In this setup, refugees are not humans with aspirations and potential. They are line items on proposals, population statistics that drive the next funding cycle: Their suffering becomes merely currency.

And the game isn’t played by donors alone. Even refugees have learned the script. They speak the language INGOs want to hear: “Yes, your training helped me a lot”; “Yes, we now practise good agricultural methods.”

From what I have seen on the ground, they may comply for a season or two. But as soon as the project ends, they revert to survival mode. Why? Because they’ve learned that playing the needy card attracts the next intervention.

As one refugee elder told me with a chuckle reflecting on an INGOs work in the Rwamwanja settlement in southwestern Uganda: “The cow that bellows the loudest gets the salt.”

“A lizard in a palace is still a lizard”

This performative aid model breeds dependency. It undermines local innovation. And worse, it masks the rot beneath the surface.

So, here’s a radical thought, one I’ve mulled during many visits to refugee settlements, where desperate living conditions still dominate despite years of aid projects: What if we stopped aid altogether?

Yes – some would suffer. Some might even die. But haven’t people been quietly dying anyway behind the glossy reports and donor field visits? Maybe, in the absence of aid, we’d be forced to reimagine our systems.

Refugee host governments might even be forced to open up more land to refugees. Integration might stop being taboo. Refugees might be allowed to settle freely, contribute to economic life, and – heaven forbid – own their futures.

Maybe aid has become the very thing blocking real empowerment.

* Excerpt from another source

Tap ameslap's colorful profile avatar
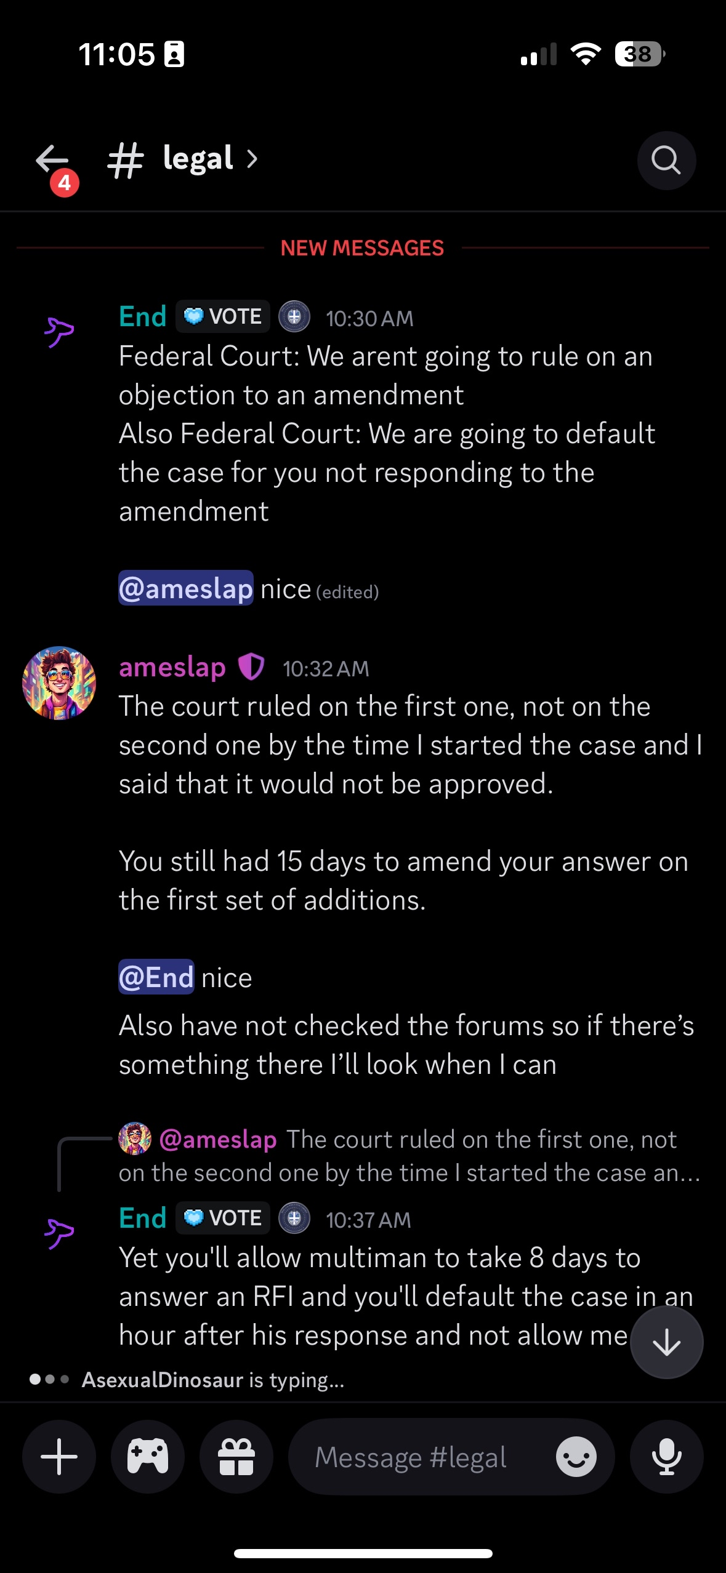Image resolution: width=726 pixels, height=1573 pixels. point(59,683)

Of course, this isn’t a call for cruelty. Instead, it’s a call for courage. If INGOs were truly serious about shifting power, they wouldn’t be folding their arms and walking away the moment donor priorities shift.

They’d downsize. Work with proximate leaders. Volunteer. Innovate. They’d do what grassroots actors have done for decades: Stretch every coin, lean on relationships, and co-create change with communities – with them, not for them.

Here’s the uncomfortable truth: If your humanitarian mission dies when the money dries up, it was never a mission, it was a business.

As we say in my village, “A lizard in a palace is still a lizard.” Let’s stop mistaking the trappings for substance. Localisation is not about hashtags or seat-warming in coordination meetings. It’s about doing the messy, painful, deeply human work of letting go. Letting go of control, of ego, of institutional comfort.

The future of refugee response doesn’t lie in smarter, donor-centric logframes or theories of change.

It lies in walking humbly with those most affected, building partnerships with refugee leaders based on human connection and relationships, working with them to mobilise resources internally and externally, trusting refugee leadership to determine how best they can use such resources to uplift their communities – and maybe finally turning rhetoric into reality.